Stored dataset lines
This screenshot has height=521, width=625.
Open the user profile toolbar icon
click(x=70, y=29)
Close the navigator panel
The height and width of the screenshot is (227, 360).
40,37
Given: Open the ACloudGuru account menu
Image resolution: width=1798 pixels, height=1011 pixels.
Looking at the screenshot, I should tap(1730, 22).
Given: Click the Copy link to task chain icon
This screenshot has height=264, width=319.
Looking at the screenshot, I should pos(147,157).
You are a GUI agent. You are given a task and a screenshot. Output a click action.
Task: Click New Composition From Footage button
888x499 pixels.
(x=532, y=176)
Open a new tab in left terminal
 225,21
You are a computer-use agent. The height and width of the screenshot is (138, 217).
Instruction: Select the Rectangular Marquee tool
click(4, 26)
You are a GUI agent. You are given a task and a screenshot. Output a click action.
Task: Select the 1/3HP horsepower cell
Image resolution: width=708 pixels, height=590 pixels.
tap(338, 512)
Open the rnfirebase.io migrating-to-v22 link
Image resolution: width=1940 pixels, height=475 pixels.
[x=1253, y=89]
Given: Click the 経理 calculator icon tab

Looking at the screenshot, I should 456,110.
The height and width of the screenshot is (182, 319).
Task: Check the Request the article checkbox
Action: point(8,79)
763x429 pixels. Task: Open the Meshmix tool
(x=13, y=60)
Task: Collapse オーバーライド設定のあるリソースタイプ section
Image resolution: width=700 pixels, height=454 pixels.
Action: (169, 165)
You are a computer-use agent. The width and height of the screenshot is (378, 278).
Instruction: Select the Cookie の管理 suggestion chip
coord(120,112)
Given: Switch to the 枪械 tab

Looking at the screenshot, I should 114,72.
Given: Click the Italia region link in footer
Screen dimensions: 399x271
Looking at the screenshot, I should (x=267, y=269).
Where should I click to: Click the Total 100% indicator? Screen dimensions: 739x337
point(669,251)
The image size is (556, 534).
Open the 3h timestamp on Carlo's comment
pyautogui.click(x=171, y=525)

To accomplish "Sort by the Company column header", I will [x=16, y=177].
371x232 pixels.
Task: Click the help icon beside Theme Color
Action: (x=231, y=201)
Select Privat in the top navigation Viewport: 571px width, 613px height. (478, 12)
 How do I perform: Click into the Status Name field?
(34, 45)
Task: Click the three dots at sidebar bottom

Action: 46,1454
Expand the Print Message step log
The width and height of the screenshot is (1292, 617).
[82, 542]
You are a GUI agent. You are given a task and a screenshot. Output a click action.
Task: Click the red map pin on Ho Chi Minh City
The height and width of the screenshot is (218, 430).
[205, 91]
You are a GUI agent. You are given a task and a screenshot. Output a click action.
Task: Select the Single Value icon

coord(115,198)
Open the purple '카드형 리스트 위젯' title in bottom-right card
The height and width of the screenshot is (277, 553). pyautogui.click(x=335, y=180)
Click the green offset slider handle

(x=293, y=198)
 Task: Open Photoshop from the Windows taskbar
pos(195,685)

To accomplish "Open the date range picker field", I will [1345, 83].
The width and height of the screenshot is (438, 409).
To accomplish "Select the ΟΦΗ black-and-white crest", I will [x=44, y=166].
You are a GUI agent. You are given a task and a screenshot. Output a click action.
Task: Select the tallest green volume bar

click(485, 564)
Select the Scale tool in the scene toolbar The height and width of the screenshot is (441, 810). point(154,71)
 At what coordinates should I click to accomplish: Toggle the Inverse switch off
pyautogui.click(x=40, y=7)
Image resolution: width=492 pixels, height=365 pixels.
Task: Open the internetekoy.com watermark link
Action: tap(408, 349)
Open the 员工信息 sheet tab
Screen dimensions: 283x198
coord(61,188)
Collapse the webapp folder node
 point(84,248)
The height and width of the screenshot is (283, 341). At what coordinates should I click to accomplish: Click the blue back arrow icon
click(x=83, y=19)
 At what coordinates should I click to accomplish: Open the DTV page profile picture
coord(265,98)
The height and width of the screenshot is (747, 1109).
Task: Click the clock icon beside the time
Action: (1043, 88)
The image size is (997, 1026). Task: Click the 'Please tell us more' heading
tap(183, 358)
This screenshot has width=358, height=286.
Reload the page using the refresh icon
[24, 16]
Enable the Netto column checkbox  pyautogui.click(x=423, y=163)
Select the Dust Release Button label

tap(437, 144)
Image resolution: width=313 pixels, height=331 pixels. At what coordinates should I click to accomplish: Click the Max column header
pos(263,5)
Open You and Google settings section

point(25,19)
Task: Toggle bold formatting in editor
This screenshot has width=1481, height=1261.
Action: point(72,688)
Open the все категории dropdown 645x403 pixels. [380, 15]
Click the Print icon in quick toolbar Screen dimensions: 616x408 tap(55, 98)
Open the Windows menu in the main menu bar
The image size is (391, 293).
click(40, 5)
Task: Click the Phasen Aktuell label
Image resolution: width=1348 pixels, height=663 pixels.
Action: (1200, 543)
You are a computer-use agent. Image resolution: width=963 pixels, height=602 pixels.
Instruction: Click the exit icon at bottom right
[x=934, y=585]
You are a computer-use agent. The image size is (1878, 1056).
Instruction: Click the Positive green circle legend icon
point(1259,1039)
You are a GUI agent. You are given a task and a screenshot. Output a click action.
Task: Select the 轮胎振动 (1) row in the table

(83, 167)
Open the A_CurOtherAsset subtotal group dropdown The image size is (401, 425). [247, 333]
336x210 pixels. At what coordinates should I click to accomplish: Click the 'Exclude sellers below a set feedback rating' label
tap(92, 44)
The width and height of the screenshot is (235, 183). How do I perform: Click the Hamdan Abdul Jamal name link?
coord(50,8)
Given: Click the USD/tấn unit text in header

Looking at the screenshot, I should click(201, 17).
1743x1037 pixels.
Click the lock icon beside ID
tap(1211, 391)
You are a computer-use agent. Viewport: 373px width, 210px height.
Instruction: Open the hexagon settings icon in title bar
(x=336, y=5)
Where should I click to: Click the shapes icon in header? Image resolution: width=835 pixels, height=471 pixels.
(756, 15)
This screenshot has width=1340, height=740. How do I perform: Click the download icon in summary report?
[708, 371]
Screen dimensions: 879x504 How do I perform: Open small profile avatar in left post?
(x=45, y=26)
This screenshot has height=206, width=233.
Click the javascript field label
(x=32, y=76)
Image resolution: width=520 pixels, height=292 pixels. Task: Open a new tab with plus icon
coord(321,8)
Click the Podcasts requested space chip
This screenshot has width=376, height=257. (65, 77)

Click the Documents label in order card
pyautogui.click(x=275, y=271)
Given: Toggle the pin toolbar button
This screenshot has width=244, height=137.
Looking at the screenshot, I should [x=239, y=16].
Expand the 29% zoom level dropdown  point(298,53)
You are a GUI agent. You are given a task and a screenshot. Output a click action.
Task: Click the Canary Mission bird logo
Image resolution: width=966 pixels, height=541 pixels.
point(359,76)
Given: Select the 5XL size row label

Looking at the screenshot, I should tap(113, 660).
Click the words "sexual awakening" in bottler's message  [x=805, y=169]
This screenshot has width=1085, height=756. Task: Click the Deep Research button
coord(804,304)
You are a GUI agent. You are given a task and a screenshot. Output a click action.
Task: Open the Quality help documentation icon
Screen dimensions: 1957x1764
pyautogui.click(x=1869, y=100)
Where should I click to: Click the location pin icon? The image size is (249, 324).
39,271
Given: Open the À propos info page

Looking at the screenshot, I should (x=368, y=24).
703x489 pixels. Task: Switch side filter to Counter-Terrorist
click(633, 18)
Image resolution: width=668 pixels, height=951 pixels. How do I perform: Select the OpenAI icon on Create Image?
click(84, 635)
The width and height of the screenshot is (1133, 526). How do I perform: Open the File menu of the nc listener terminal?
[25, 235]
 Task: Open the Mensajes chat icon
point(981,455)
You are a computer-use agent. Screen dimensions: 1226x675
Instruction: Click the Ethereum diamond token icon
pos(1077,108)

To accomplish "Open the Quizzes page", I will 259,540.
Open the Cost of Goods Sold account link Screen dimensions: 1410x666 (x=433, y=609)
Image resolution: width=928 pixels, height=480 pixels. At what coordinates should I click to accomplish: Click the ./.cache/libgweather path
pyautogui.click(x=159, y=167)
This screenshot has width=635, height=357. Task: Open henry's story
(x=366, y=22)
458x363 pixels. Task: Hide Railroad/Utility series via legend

▸ **Exercise description**: Can you rewrite everything from the line containing "You are a computer-use agent. The image" down to the line containing "Open the A_CurOtherAsset" as a numbered list, leaving out any blank lines?

▸ **Solution to the exercise**:
1. You are a computer-use agent. The image size is (1878, 1056).
2. Instruction: Click the Positive green circle legend icon
3. point(1259,1039)
4. You are a GUI agent. You are given a task and a screenshot. Output a click action.
5. Task: Select the 轮胎振动 (1) row in the table
6. (83, 167)
7. Open the A_CurOtherAsset subtotal group dropdown The image size is (401, 425). [247, 333]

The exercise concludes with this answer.